Rockwell’s Four Freedoms can seem to speak only to yesteryear. Yet, the continuity of American ideals represented in the paintings joins, rather than divides, World War II and the present. In Congress and the state legislatures, debates about topics as diverse as speech codes, the defense budget, the role of religion in society, and entitlements continue to be, at root, debates about speech, fear, worship, and want. These values endure.
The Four Freedoms Today
The totalitarian evils addressed by FDR’s Four Freedoms are still recognizable eighty years later. Then, the bombers striking fear into human souls were Heinkels and Bettys. Now, they are Russian fighters and Iranian drones. In 1941, President Roosevelt spoke of “dictator nations” that spread “poisonous propaganda” to “destroy unity and promote discord in nations that are still at peace.” Russia, China, and North Korea are three dictator nations that continue to do so in our present day.
During that conflict, FDR also said that America’s support for democracies under assault was “to act as an arsenal for them as well as for ourselves”—to send, “in ever-increasing numbers, ships, planes, tanks, guns.” Such words arguably resonate today in terms of Russia’s ongoing war in Ukraine.
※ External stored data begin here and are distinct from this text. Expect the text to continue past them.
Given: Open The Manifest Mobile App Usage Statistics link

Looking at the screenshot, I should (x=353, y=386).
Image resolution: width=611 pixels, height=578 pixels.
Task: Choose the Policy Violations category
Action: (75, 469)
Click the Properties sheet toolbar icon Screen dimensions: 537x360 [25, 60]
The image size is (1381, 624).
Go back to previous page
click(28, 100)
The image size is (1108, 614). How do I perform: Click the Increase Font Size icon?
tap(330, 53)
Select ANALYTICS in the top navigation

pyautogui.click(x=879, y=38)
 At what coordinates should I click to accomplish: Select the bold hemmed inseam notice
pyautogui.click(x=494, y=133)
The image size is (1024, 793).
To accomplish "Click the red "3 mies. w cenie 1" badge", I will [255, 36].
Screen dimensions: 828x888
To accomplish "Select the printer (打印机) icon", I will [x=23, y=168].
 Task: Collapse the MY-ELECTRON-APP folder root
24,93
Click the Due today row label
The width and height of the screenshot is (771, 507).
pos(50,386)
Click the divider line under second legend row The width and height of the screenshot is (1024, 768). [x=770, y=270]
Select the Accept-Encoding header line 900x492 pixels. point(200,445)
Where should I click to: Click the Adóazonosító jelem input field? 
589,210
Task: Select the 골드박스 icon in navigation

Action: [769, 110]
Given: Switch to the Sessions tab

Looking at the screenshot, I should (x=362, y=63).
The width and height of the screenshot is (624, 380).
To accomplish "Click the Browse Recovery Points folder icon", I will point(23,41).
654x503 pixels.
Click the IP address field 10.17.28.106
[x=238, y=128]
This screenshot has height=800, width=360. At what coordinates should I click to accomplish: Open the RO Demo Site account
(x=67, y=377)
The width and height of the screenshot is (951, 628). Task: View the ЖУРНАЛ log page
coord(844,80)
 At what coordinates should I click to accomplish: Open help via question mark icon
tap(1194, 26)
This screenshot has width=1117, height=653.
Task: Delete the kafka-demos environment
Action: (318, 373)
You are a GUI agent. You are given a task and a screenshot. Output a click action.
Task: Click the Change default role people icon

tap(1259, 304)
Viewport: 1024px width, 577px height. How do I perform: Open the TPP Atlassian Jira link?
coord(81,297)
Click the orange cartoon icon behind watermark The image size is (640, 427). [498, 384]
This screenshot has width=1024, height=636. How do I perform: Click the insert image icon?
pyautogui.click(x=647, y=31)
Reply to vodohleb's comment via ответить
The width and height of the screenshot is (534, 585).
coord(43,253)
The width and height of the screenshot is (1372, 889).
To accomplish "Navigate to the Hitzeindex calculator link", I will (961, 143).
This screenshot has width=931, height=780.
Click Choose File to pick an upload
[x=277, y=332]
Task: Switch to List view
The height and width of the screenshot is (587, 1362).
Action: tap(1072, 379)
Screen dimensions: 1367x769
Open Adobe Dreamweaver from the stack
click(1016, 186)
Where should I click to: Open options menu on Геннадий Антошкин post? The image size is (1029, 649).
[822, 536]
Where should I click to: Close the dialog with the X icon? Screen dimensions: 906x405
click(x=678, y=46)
Air Force Colonel John Boyd, “the fighter pilot who changed the art of war,” once wrote that America needs “a unifying vision,” one that “attracts the uncommitted and magnifies the sprit and strength of its adherents, but also undermines the dedication and determination of any competitors or adversaries.” To my mind there’s no need to invent a new “unifying vision” out of whole cloth. FDR—and Normal Rockwell—have already gifted us one with the Four Freedoms. It’s a legacy that deserves to be passed on to those now assuming America’s leadership.
Donald M. Bishop served 31 years in the U.S. Foreign Service as a public diplomacy officer in Hong Kong, Taiwan, Korea, Capitol Hill, Bangladesh, Nigeria, China, the Pentagon, and Afghanistan. After retirement, he served a term as president of the Public Diplomacy Council. He is now distinguished fellow at the Brute Krulak Center for Innovation and Future Warfare at Marine Corps University in Quantico.